Anime and cosplay culture

[ Nang Sanie ]
Anime refers to a style of Japanese animation, typically aimed at adults and children.
More often than not, animated entertainment is deemed “for children” and brushed off as “cartoons for kids” and at times, looked down upon.
Anime and manga (Japanese style comics) are no strangers to these judgements, but many do not realize that there exists anime and manga like Elfen Lied, Blood C and Berserk which are rated 18+ for their gory content and nudity.
The above are just examples of different genres; there are many others to choose from, including those appropriate for children.
Anime is regarded as entertainment, but it has huge impact on educational, moral, cultural and emotional learning of individuals who take it seriously.
Gurren Lagann, a mecha (robots and machines) based anime series seems to be pretty simple and straight forward on the surface but on a deeper analysis, one realizes that it is brimming with layers of meaning and symbolism.
The evolution of anime brought about a concept called ‘cosplay’.
Cosplay is contraction of ‘costume play’. It refers to the representation of a specific character with costumes and acting.
The term was coined by Nobuyuki Takahashi in 1984.
Juno Pinggam, who goes by her alias @hotaru_juno on Instagram is a cosplayer from Itanagar who has been cosplaying since 2012. In 2017, Juno and her partner, Chichi Gichik were selected as India’s representative for the World Cosplay Summit, which is held every year at Nagoya, Japan.
“I was a fan of Japanese culture ever since I can remember”, she said, talking about what sparked her interest in anime.
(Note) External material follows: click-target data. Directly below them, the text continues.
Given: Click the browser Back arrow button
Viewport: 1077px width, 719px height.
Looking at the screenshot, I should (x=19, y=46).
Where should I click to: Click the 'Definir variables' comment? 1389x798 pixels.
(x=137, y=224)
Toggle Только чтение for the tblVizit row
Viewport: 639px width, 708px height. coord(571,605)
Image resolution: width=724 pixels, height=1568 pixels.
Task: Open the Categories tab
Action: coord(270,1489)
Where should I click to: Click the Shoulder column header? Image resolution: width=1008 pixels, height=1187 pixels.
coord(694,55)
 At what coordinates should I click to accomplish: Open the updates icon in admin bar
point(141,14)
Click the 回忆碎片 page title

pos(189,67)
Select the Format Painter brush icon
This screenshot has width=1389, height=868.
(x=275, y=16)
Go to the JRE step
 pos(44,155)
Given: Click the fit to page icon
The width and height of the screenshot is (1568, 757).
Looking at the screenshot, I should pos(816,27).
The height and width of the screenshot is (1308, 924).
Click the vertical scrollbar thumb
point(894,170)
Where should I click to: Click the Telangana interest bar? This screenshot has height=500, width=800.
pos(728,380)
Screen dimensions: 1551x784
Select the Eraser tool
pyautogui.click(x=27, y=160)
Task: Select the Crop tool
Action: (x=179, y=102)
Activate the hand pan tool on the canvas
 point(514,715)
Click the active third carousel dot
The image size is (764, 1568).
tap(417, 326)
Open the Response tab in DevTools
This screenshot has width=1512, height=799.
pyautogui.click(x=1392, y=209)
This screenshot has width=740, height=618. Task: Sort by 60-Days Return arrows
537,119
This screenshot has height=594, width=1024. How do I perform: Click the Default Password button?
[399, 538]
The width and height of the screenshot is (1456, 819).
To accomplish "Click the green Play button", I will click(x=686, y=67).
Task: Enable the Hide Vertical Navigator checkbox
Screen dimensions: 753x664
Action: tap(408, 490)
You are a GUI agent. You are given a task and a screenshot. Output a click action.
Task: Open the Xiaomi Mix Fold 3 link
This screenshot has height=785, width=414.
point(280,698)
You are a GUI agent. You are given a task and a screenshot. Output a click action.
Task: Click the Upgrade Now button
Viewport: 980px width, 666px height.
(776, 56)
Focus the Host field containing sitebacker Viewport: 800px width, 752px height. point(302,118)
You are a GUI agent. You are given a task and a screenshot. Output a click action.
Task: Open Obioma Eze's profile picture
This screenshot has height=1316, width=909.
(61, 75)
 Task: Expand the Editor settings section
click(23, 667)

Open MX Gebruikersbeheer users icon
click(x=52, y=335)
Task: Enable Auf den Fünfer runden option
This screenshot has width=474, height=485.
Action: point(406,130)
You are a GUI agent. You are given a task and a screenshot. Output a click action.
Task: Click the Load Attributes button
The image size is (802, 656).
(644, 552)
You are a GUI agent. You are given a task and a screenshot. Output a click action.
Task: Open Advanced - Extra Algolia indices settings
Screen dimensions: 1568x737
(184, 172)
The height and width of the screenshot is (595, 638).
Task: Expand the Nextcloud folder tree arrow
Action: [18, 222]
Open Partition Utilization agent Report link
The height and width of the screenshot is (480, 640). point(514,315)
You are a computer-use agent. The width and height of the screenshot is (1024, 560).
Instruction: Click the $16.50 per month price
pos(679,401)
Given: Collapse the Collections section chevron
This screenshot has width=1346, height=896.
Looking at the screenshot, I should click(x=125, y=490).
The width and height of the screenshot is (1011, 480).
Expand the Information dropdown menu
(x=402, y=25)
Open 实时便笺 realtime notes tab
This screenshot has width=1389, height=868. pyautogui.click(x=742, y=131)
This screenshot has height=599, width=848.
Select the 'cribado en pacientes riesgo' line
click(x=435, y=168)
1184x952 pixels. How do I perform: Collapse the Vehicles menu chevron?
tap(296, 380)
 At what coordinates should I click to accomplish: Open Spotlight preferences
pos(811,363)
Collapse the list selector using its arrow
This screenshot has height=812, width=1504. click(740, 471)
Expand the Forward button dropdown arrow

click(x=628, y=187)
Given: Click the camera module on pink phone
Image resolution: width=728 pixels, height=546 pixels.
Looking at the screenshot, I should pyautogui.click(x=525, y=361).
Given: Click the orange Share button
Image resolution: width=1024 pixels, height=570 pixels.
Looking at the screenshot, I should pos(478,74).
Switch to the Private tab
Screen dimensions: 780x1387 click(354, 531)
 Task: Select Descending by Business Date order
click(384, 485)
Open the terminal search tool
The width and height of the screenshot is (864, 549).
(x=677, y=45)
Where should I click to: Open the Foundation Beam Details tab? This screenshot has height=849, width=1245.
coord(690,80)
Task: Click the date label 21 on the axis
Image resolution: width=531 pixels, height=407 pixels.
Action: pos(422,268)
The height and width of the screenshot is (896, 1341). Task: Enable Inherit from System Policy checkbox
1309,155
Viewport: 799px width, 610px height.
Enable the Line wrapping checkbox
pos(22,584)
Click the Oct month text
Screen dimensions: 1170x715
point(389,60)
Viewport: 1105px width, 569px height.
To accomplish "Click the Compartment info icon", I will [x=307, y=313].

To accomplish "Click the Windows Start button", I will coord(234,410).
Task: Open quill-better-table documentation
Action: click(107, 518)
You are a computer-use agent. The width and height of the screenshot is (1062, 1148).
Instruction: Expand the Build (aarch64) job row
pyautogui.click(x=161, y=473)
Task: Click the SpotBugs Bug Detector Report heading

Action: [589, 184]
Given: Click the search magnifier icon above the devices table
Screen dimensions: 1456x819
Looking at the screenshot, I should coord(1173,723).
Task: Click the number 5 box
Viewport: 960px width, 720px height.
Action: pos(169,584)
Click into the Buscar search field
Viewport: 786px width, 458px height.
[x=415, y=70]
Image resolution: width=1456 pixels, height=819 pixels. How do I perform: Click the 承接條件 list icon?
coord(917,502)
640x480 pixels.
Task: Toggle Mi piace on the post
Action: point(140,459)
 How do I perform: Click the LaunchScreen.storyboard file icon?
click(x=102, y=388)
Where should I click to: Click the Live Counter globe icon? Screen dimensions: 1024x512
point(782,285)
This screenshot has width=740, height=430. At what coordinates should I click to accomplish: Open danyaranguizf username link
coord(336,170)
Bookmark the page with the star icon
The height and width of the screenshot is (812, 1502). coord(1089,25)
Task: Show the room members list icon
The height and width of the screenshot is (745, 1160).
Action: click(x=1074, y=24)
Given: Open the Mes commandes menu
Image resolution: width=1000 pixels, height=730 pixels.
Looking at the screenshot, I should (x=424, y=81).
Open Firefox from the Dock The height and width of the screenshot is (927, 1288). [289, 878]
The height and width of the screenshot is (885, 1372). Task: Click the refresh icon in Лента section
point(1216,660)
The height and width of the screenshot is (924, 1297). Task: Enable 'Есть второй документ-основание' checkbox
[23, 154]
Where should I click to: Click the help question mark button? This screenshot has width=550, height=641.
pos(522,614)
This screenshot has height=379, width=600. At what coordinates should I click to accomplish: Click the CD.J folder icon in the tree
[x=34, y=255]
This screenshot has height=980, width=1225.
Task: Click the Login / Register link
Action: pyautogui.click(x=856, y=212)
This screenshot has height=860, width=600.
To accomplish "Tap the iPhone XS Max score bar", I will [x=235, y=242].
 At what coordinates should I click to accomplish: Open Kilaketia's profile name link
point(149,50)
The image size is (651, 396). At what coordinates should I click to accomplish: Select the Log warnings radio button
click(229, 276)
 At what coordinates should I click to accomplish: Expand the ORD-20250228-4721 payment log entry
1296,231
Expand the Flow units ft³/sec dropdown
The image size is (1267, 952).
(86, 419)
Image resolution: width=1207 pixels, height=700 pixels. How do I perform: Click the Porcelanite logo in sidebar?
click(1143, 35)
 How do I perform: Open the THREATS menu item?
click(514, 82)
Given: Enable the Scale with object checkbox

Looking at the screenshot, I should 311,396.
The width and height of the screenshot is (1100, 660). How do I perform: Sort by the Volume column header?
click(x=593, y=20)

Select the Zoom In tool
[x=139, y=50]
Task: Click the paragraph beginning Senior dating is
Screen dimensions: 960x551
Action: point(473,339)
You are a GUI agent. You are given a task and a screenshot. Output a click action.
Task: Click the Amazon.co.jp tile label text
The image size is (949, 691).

She started with mainstream anime in India like Pokémon, Beyblade and Dragon Ball Z.
Her love also extends to Marvel and DC comics, and the Indian comic Nagraj.
She wanted to be like the characters she watched and read about, and with a little luck, she stumbled upon cosplay on the internet. She says cosplay helped bloom her personality; make friends through mutual interest; and gave opportunities to learn.
Juno says that because cosplay is new to India, people still don’t accept it and think that “bringing foreign culture to India is not good”. On the contrary, her family accept and support her.
Cosplay is often misunderstood and not considered a serious profession. While in Japan, cosplay is an integral part of the culture as well as economy.
Talking about the struggles of being a cosplayer in India, Juno professed that the resources are the hardest part.
“I make props out of anything I can find”, said Juno.
Sometimes the budget is short or time is not enough.
People tend to compare her to others and say that her cosplays aren’t good enough, but the good outweighs the bad.
Cosplaying with store-bought costumes is easy, but cosplayers make their own props, including complex props, which can take months to create.
It is not easy and often, the invested time, money and hard work done by cosplayers is overlooked.
The criticisms she receives inspire her to do better. All cosplayers are an inspiration to her because it takes courage to cosplay. When others cosplay characters she likes, she gets motivated to cosplay, too.
She hopes for growth of Japanese pop culture in India and more opportunities for exploration of fun and creativity.
Although the concept is new, it is fast growing and gaining more popularity. Multiple events are conducted yearly, all around India, to celebrate anime and cosplay.